You still have 2 months left out for planning your income taxes for the year 2013-14. If you can plan properly with the available instruments for tax exemptions, you can save quite a lot of money from your Income tax.
Following are some of the options available for tax savings in the current year:
Utilize your Section 80c completely
You can claim most of your savings & investments under the Section 80(c). However you can claim a maximum of Rs. 1 lakh deductions based on all the investments/savings under this section. Try to completely utilize this 1 Lakh limit. Following are the items covered in this section:
- Provident Fund
- You can include your (employee’s) contributions to the PF in this segment and get the tax benefits for all of your contribution.
- Public Provident Fund
You can include your PPF contribution to get exempted from the income.
- Life insurance premium
Getting a life insurance cover is very important. You can buy online insurance plans and get the insurance premium deducted from your income. The word of advice is not go in for traditional insurance plans but rather choose Equity linked plans which will give better returns.
- Pension plans
Planning for your retirement is also very crucial. You can invest in the NPS (National Pension System) schemes tier I account. This investment can be exempted from the income tax.
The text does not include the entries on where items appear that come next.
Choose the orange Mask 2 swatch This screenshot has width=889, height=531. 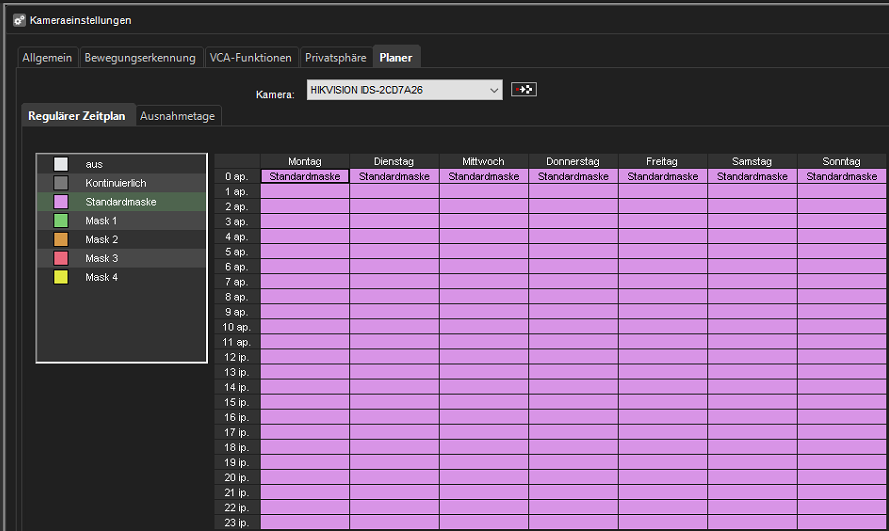61,240
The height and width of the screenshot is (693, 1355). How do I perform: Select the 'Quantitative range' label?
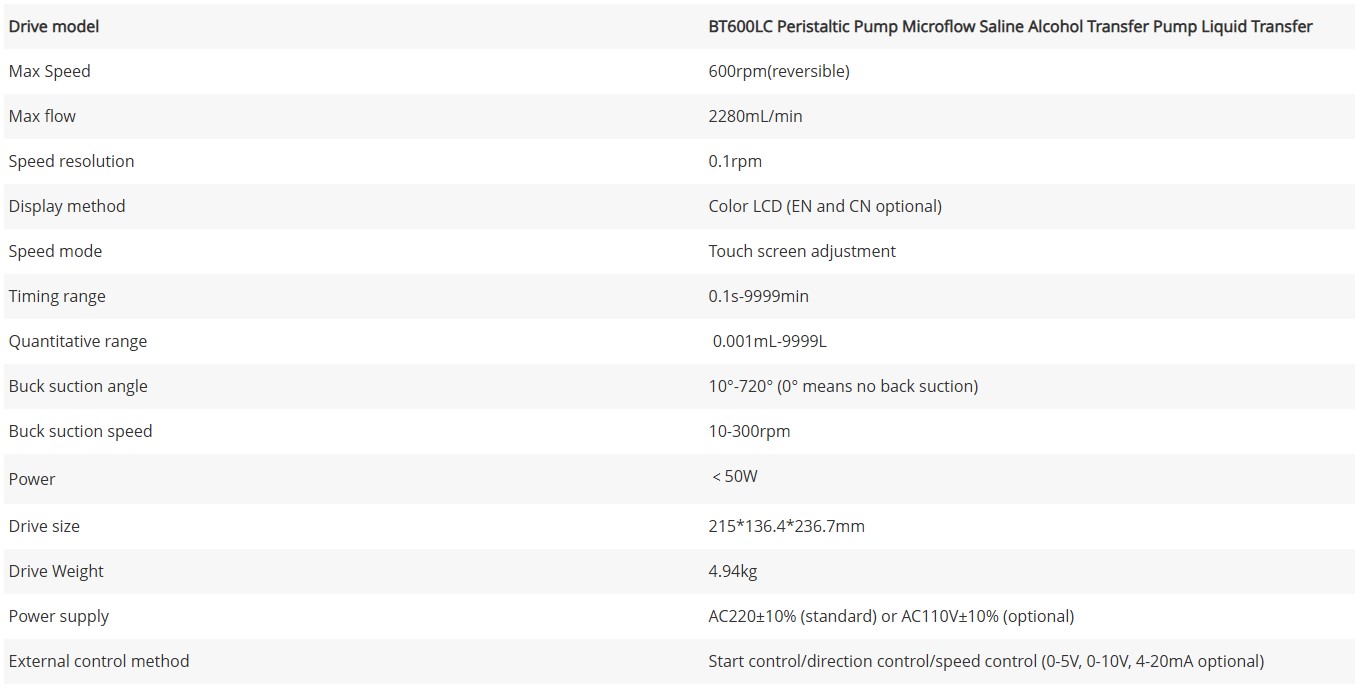tap(78, 342)
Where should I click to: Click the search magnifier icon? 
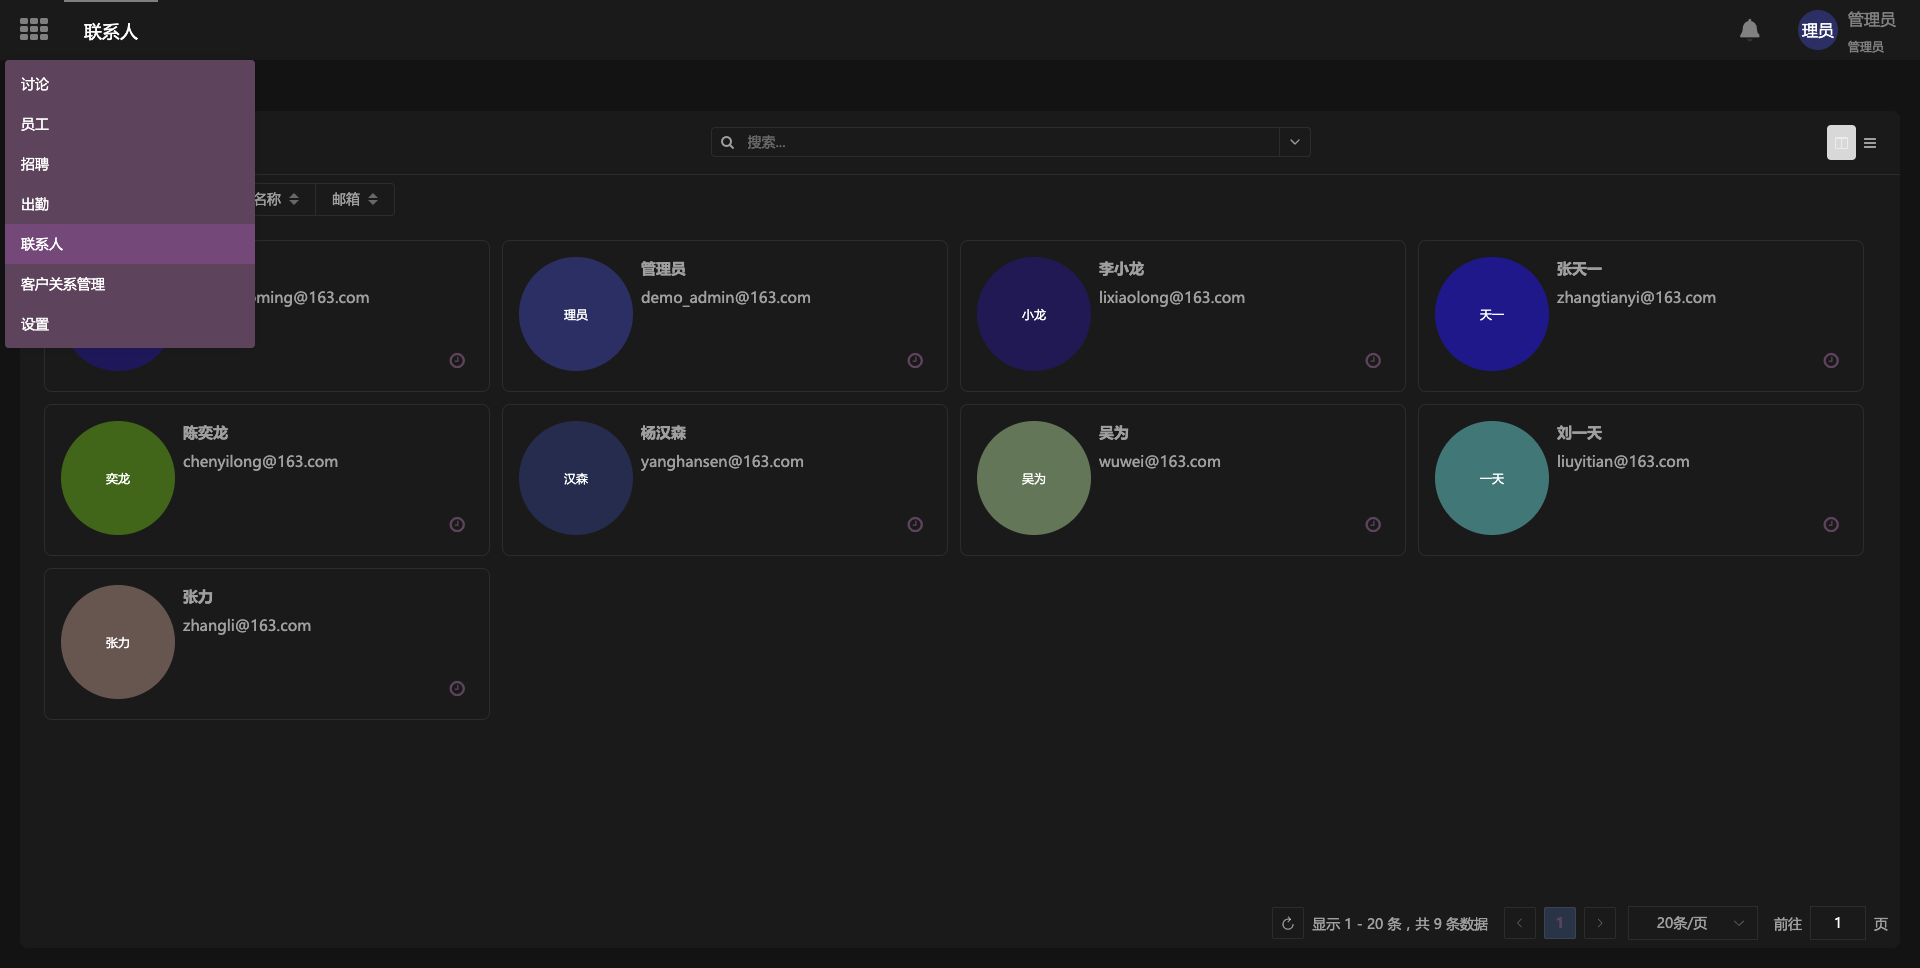[x=728, y=143]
- Equity Linked Saving Schemes of mutual funds
One can invest in the ELSS mutual funds and gain the tax exemption. However you should note that investment in this segment will be with equities and hence a pinch of risk is associated with this kind of investment. ELSS funds at the same time can offer good returns also.
- Infrastructure bonds
Investment by buying infrastructure bonds is also a good option for getting your investment exempt from the income tax. These bonds do give a decent amount of returns.
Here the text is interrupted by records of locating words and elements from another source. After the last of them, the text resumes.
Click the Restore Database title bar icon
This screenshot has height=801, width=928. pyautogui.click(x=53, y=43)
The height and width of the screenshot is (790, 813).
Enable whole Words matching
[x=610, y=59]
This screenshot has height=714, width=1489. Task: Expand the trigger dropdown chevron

- National Savings Certificate</li>
Buying NSC is also a viable option now. You can now buy 5 years NSC which can give 8.5% interest per annum. Similarly 10 years NSC can give you an interest of 8.8% per annum.
However please note that a maximum of Rs. 1 Lakh can get exempted under Section 80 (c), including all the investment/savings options shown above.
Tax free bonds
Tax free bonds are also attracting investments from many individuals. With the tax-free bonds, the investor cannot claim exemptions under Section 80C. However all the interest earned out of these bonds are tax free.
Following are some of the Tax free bonds are available for investment currently:
|Scheme / Company||Coupon Rate||Maturity Date|
|INDIAN RAILWAY FINANCE CORP||8.10%||23-Feb-2027|
|NATIONAL HIGHWAYS AUTHORITY OF INDIA||8.30%||25-Jan-2027|
|HOUSING AND URBAN DEVELOPMENT CORP||8.20%||05-Mar-2027|
|POWER FINANCE CORP LIMITED||8.20%||01-Feb-2022|
Rajiv Gandhi Equity Savings Scheme or RGESS
If you have not invested in the stock market till now and plan to do it for the first time and if your annual income is less than 10 Lakhs, then you can get tax exemption under the Rajiv Gandhi Equity Savings Scheme or RGESS.
Under this scheme, new investors in the equity markets can get a tax exemption of Rs. 50,000.